Il me relâche, et baisse les yeux. Je le vois ouvrir la bouche, mais le four bipe à ce moment précis.
— Sauvé par le gong, murmure le blond.
Il sort le dessert, et je prépare le couteau, les petites assiettes ainsi que les cuillères, le tout en silence. Mon refus a jeté un froid sur notre petit duo, mais j'ai préféré être honnête, comme lui l'a été avant moi, quand on s'est rencontrés. Je n'ai pas envie d'être un dommage collatéral de sa détestation ou de ses regrets.
Il vient attraper l'instrument de découpe à côté de moi, et me frôle au passage. Il paraît presque déçu que nos peaux se touchent, et ça me fait grimacer. Encore une fois, il souffle le froid et le chaud.
— Sam, ce n'est pas parce que j'ai refusé tes avances que tu es obligé de jouer au roi du silence avec moi. Ce n'est pas agréable, et je n'ai pas envie de passer le reste de la journée comme ça.
— Désolé. Je me remets juste en question, et je n'aime pas trop parler quand je le fais.
— Qu'est-ce que tu es en train de penser ? Que t'es pas attirant ? Que t'es pas sexy ? Que j'ai pas aimé la dernière fois ? Que ce n'était pas bon ? Excuse-moi d'être cru, mais rappelle-toi que j'ai bandé en imaginant tes lèvres tout contre moi !

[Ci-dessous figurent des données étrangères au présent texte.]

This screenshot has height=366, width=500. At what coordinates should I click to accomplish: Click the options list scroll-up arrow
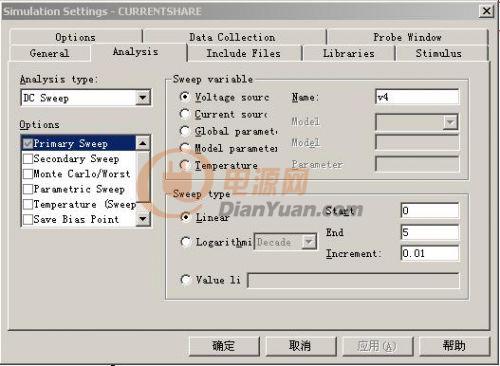[x=143, y=143]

— Mais tu as... tente-t-il de me couper.
— J'ai refusé de coucher avec toi ? Bah oui, parce que je n'ai aucune envie que notre relation se limite au sexe et aux regrets. Merde, il faut le dire en quelle langue que j'ai envie d'être avec toi ?

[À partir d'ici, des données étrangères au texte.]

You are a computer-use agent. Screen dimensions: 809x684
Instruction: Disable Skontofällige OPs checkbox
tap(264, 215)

Je suis accroché à son bras comme à une bouée de sauvetage, et je le regarde droit dans les yeux.
— Sors avec moi, déclare-t-il finalement.
— Quoi ?
— Tu n'as pas besoin de me dire que tu veux être avec moi en différentes langues Curtis. Je le sais. C'est pour ça que je te dis ça. Sors avec moi.

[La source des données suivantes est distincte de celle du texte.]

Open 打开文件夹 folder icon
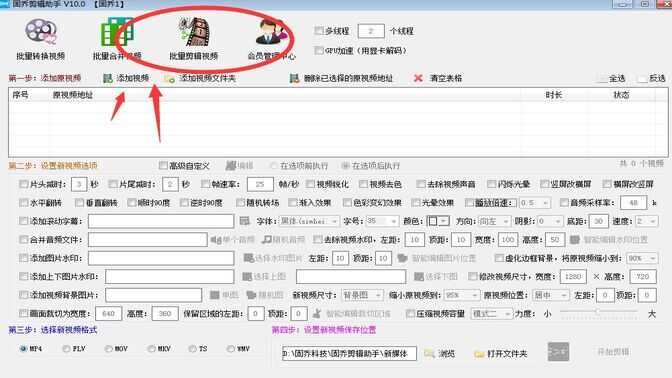 click(479, 354)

Il ne sourit pas. En vérité, il ne bronche pas le moins du monde. Parce que tout passe par ses yeux. Toute la sincérité de son cœur. Parce que maintenant, j'en suis sûr. Même si ses iris ne sont pas encore amoureux, Samuel a des sentiments pour moi.
— D'accord. Je sors avec toi. On sort ensemble. Juste, petite question ?
— Oui, mon cher amant ?
Je lâche un microscopique sourire, avant de reprendre mon sérieux.
— Tu ne fais pas tout ça pour me mettre dans ton lit, rassure-moi ?
— Non. J'ai compris que tu ne voulais pas. Je te promets que je respecterais ton consentement.
Mes mains se déplacent de son bras vers sa nuque, et je le rapproche de moi, me tournant complètement vers lui. Je lui caresse le bout des cheveux, tout doucement.
— Je peux t'embrasser ?
C'est bien la première fois qu'il le demande verbalement.
— Oui.
Il baisse très légèrement la tête et colle ses lèvres sur les miennes. C'est encore une fois très doux, très lent, sans non plus donner l'impression d'avoir une limace dans la bouche. Je souris à travers le baiser, et il continue à m'embrasser très doucement les lippes, comme des petits papillons. Ça fait un bruit de smack, presque drôle, si bien que j'éclate de rire lorsqu'il recommence. Il s'éloigne légèrement, et colle son front contre le mien, les mains contre les os de ma mâchoire. Il est magnifique.
— Curtis ?
— Oui ?
— Tu penses que maintenant, on peut manger le chocolat ?
Il est irrécupérable. Mais c'est dingue comme je l'aime.